What it would do: Reduce existing tax on communications, electricity and gas usage in unincorporated areas of Los Angeles County from 5% to 4.5% but expand services subject to the tax. For the first time, the tax would be levied on cellphone calls, billing, custom calling features, Voice-over-Internet Protocol, text messaging and paging. Money raised by the tax goes to sheriff’s deputies, county libraries and other services provided by the county’s general fund.

Major donors to proponents: Spears Manufacturing; Jones Day Law; Jerry Epstein, owner of Jerry B. Epstein Management Co.

Chief proponents: Los Angeles County Supervisors Yvonne B. Burke and Gloria Molina, Sheriff Lee Baca, Parks and Recreation Director Russ Guiney and Library Commission Chairman Joseph A. Cislowski.

Chief opponents: Valley Industry and Commerce Assn. Chairman Gregory N. Lippe, former U.S. Rep. Bobbi Fiedler, former state Assemblyman Keith Richman, honorary chairman of Saving L.A. Project Ron Kaye.

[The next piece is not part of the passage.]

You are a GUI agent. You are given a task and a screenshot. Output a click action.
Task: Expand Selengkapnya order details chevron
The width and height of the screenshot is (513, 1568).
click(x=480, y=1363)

Major donors to opponents: None

Main arguments in favor: The measure would ensure that everyone pays a fair share by modernizing the law to include technologies that did not exist when the ordinance was written nearly 20 years ago.

Main arguments against: The utility tax proposed by the Board of Supervisors would result in a tax increase for more than 1 million residents of unincorporated areas.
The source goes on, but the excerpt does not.